You know the feeling when life is a little bit less exciting than it should be? When everything feels hard to do, and nothing is paying off? When the clouds are extra dark and you can’t quite remember what the sun looks like (this happens a lot in the Northwest)? Do you feel like you might be in, I almost cringe to write it, a rut? Everything is crashing down! Things are all wrong! They will never be right again!
Whoa. We’re okay. It happens all the time. This is totally normal. It sucks, but it’s okay.
I know how it feels to be in a rut. I’ve been there before, a lot. A rut can be especially devastating if we’re working on our own projects and lack external support or structure. It’s a natural part of the growth cycle, and sometimes we just have to accept that things are going to seem shoddy for a bit. Here’s my strategy for dealing with the dreaded “RUT.”
This can be the hardest part of the whole thing. If we aren’t able to recognize that we’re in a rut, or that we’re sad, it is easy to think that the world really has gone wrong. It is easy to blame our feelings on external circumstances and things that are outside of our control, and to let those feelings wallow and dwell inside us.
The first step is saying to ourselves, “I’m in a rut.” Or, “I’m sad.” By owning our feelings, we can better understand what it is that we’re missing or needing at the moment. As long as we blame the outside world, we’ll never be empowered to make the changes we need.
For example, if everything feels like it is going wrong and I blame it on the economy, then I am completely disempowering myself to make things right or better until the economy improves. Here’s there secret: the economy has no bearing on our present-moment happiness, or on how we interact with the day. It can feel like it does, but that is because we are giving away our power to external influencers.
Accept Our Feelings
Once we recognize how we’re feeling, we need to accept that and remind ourselves that it’s okay. We’re allowed to feel feelings! Even if they are tough ones. There is nothing wrong with feeling sad or in a rut. That is part of being human. Once we tell ourselves “I’m in a rut,” the next things we should say is, “and that’s okay.”
Even when we’re not feeling great, it is important to remember that we are not any less loved or valued. It may feel like the world is against us, but it’s not really. A few negative interactions or hard conversations can bring us way down, but if we can remain compassionate toward ourselves and others, all of that is bound to buoy up again. Which brings us to:
Every rut ends. Feelings of sadness pass. Everything changes, the good as well as the bad. It might take a day, or a week, or a month, or even a year, but be certain: it will change. In the Vipassana meditation tradition, the word for this is anicca (from Pali, pronounced a-nee-cha). This is also translated as “impermanence.” Everything, literally everything, changes. Even the laws of physics change, if we look back far enough. Our bodies are constantly changing, our moods and emotions. The economy changes, our social values change, technology changes.
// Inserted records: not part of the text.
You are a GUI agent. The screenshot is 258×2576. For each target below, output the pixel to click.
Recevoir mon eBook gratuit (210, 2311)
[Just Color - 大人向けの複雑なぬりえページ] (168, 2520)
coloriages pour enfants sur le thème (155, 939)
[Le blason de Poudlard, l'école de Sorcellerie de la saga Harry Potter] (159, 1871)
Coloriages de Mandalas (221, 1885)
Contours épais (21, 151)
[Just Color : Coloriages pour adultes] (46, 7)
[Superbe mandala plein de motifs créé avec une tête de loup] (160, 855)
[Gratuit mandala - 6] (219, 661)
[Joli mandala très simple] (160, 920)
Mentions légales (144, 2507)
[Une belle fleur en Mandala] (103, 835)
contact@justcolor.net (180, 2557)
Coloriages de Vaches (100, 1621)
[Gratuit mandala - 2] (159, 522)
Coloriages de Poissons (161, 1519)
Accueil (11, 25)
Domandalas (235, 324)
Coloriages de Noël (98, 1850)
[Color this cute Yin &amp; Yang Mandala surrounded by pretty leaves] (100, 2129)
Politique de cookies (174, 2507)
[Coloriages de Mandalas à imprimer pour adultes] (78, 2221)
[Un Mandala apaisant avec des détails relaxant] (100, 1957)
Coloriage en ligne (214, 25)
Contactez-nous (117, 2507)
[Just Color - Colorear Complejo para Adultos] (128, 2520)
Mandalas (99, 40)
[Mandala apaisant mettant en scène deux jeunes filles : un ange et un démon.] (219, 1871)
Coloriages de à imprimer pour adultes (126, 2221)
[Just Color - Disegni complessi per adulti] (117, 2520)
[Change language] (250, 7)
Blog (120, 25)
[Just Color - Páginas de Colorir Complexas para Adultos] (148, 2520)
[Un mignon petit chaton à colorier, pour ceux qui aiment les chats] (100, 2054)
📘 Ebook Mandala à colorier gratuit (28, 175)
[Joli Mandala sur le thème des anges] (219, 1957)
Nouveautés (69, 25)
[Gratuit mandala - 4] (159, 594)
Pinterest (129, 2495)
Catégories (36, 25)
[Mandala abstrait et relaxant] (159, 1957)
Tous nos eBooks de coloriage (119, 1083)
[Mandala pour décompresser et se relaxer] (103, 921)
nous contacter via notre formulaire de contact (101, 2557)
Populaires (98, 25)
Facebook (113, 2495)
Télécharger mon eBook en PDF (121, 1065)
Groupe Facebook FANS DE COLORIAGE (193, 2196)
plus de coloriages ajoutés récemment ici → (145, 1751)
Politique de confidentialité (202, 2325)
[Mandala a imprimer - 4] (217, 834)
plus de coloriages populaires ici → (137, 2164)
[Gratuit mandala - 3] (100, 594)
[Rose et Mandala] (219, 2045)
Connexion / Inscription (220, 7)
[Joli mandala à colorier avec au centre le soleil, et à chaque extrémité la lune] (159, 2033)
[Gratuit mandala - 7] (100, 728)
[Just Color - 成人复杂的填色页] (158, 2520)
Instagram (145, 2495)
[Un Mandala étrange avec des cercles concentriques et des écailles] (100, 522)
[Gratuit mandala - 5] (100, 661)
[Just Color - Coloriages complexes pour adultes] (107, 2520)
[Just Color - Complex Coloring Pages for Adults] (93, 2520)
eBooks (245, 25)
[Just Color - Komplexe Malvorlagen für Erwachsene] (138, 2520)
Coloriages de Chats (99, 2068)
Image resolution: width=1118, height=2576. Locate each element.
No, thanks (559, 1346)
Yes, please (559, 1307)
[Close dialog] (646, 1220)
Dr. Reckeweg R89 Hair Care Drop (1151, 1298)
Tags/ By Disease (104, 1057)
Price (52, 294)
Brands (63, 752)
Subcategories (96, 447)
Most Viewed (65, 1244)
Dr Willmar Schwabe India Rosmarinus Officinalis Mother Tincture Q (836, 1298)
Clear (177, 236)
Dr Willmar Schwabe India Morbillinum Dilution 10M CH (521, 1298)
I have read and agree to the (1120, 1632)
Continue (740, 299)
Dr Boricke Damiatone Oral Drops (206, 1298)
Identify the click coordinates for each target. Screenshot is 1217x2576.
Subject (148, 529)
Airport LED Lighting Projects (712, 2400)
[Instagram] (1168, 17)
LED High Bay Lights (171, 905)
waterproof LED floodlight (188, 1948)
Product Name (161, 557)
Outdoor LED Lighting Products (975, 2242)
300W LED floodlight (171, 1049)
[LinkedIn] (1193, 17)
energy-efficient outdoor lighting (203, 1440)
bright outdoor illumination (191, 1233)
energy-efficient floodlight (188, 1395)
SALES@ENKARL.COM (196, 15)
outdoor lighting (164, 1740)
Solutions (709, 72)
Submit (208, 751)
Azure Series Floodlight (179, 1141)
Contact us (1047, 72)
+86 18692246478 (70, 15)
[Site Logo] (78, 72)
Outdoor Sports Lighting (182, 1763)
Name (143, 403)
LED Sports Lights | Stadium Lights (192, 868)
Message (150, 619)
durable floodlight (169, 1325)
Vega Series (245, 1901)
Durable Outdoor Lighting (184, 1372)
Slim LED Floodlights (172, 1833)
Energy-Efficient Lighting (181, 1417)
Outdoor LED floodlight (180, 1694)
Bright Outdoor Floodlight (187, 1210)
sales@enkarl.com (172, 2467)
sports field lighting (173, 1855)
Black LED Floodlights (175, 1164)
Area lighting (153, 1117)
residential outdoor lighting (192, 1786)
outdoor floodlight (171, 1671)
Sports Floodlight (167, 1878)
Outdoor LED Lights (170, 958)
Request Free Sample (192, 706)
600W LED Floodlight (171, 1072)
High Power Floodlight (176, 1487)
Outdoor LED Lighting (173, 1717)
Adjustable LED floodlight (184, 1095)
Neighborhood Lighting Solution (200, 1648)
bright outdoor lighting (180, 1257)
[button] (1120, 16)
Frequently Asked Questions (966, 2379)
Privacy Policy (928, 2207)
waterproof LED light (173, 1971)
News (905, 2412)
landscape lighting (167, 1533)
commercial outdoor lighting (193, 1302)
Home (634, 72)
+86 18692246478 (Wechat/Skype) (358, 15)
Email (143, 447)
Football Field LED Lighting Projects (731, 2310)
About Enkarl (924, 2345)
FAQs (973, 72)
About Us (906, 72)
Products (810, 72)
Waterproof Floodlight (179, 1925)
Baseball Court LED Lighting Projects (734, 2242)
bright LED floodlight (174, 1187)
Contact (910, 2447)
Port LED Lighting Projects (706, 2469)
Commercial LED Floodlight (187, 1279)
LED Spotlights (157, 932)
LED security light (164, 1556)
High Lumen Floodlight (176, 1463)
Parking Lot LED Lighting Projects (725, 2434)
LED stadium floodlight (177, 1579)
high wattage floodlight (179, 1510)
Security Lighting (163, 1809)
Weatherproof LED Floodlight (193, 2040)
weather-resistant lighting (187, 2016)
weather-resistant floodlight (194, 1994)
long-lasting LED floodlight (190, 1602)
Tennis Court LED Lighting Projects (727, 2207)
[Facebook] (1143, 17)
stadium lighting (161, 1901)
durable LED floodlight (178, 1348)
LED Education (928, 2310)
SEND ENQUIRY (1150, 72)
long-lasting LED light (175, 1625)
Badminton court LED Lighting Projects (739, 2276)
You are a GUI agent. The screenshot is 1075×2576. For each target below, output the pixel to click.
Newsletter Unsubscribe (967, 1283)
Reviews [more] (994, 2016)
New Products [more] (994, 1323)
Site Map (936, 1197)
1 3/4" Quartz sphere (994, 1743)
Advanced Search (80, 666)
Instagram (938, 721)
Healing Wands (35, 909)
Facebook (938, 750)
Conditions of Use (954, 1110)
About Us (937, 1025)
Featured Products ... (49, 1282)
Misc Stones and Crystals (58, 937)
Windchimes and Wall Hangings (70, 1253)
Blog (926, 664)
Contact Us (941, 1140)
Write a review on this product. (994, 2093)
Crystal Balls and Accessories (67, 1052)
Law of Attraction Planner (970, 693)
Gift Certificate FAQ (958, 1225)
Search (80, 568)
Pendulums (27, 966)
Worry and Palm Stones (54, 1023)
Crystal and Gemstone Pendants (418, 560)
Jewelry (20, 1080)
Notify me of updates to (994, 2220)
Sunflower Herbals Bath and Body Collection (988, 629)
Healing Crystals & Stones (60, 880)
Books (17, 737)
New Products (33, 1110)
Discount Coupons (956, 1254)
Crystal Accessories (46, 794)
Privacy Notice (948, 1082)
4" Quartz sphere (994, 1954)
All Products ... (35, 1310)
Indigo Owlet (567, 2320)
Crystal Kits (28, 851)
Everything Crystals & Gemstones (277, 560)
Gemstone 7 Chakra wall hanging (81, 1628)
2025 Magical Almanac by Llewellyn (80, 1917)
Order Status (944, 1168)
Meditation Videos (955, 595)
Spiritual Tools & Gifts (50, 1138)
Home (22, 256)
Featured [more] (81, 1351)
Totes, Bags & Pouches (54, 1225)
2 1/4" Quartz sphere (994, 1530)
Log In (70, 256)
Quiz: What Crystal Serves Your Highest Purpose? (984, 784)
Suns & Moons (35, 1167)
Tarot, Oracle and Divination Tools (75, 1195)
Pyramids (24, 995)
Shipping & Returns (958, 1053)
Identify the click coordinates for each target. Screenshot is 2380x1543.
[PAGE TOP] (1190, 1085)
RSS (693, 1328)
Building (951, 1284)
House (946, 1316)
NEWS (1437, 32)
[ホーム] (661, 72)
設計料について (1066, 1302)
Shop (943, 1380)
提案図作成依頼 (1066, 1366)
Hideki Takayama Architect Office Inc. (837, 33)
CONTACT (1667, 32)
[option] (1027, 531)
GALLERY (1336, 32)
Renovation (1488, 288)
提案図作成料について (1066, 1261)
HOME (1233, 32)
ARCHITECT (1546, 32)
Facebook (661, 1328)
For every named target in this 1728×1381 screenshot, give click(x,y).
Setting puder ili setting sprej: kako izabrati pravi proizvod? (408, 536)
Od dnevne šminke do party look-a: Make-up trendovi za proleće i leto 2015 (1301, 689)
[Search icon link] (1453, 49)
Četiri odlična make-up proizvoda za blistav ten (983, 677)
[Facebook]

When we’re down low, we can be sure that we will be up high again later. When we’re up high, we also know that there will be times when we’re low again. This is how it works. We will be best off if we do not become attached to either of these feelings, the highs or the lows. For the most part, we cycle around a baseline level of happiness, which is independent of external events (but can be increased by changing our world-view and through meditation). When we’re feeling bad, we lose sight of this and feel like things will never get better. They will.
And so we must try to push through. Things will get better with positivity, but it might take a while. Sometimes an external event will snap us out of a rut, but most often we just kind of get over it. It’s important to continue the projects we’ve decided are important to us, to keep exercising, to keep visiting with people at least somewhat regularly. Those are all things that can be hard to keep up, but that will help us out of the rut, if we let them.
And most importantly, we need to remember that being in a rut is not the end of the world. It’s not a sign that everything we’ve been working on is wrong, or that we should stop creating. We need not cut off ties with the world, or do anything drastic at all.
Instead, finding ourselves in a rut is a sign that we should take care of ourselves, take deep breaths, and go for a run.